April 23, 2012

I Respect State Policy, but I Can't Say I Love It

Tonight was the last class in my state policy practicum.  It was a long, engaging evening: an invitation to my professor's house, homemade lasagna and a Corona Light, and two simulations of state Board of Education meetings.

Sure, most people could have done with just the first two.

But not in our class, and not for me.  We lapped up the third part, the simulations.  We role played, laughed, loved them.

This semester one of my top goals was to let my wonky side free for a few months, and see how it behaved.  I enjoyed those simulations, in which my role was to advocate for early-childhood education to get a piece of the pie in the wake of an unexpected $10 million windfall in state education funding.                                    

I enjoyed a class debate we had, again on dividing the pie: dropout prevention, or funding preschool?

I've enjoyed the internship in legislative state policy, rolling up my sleeves and digging into the trials and tribulations of English Language Learners (ELLs) in Massachusetts.

I've enjoyed attending a state board meeting and hearing impassioned advocates on both sides of a charter school rise to the mike and make their arguments.

I've enjoyed these experiences in the sense of a curiosity satisfied.  In January, I wanted to glean some sense of how state policy functions, what it's like from the inside out.  I now feel like I can apprehend, in some limited way, what the engine looks like: what fuels it, sparks it, oils it.  Where it can go, where it can't go.
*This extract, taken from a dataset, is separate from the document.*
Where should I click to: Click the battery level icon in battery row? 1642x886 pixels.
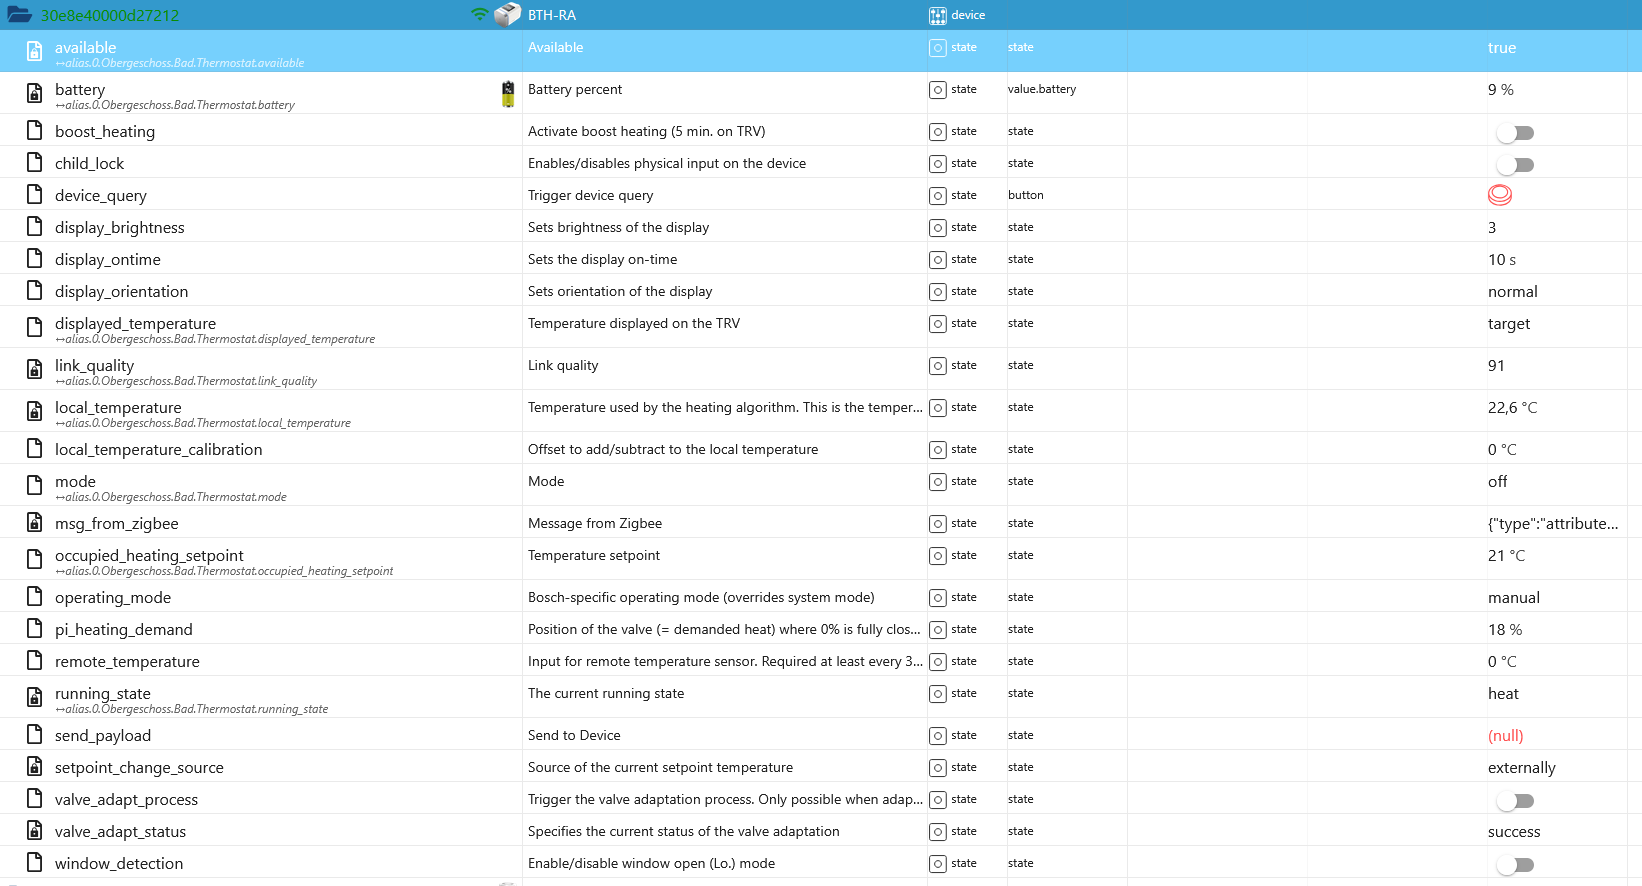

But satifsying a curiosity is different from finding joy.

I respect state policy more than ever.  But I can't say I love it.

Because for all the pleasure of getting under the hood, there's been an equal if not stronger frustration with all that state policy can't do.  Where the car can't drive.  I've been offered the daunting privilege of contributing to a redraft of legislation that would rectify how ELLs are served by Massachusetts, 10 years after voters ended bilingual education through a ballot initiative.

The efforts to legislate in favor of ELLs is worthy.  But compared to practice on the ground, or regulations from the state education association, I'm just not sure what changes in law can accomplish.  Sometimes I wonder if trying to tinker from 30,000 feet is like rebuilding the house with the same fire that burned it down.  It was a change in state law that led to the ELL tangle we face today; but trying to rectify that through law is a path dotted with booby-traps.

But even if we can find new language that will positively affect kids in classrooms--and I'll do my darnedest to help make that happen--the process of state-policy work hasn't given me much joy, either.

As a guest presenter in another of my classes said recently, "To work in policy, you have to like reading law."  I spent most of my undergrad years reading history.  The law I've read, in contrast, has often seemed drier than this New England spring.  After some time reading state law and regulation, I've begun to be able to decode it.  And still--after a few pages, a few minutes, I find myself pulling myself out of the papers, shaking my head, walking to the water cooler.  Anything for a break before plunging back in.

There are other ways at state policy of course: state departments of education, working at the grassroots but sitting on a board or committee, doing research for a think-tank.  I respect the work of state policy, and (heeding the advice of my sister) I try never to close a door.

But as I search for the next move, and consider moves beyond that, I find myself circling back to a truism I've heard before--and heard tonight from my professor: find work that resonates with you.

I've yet, I'm sorry to say, found that state policy fits the bill.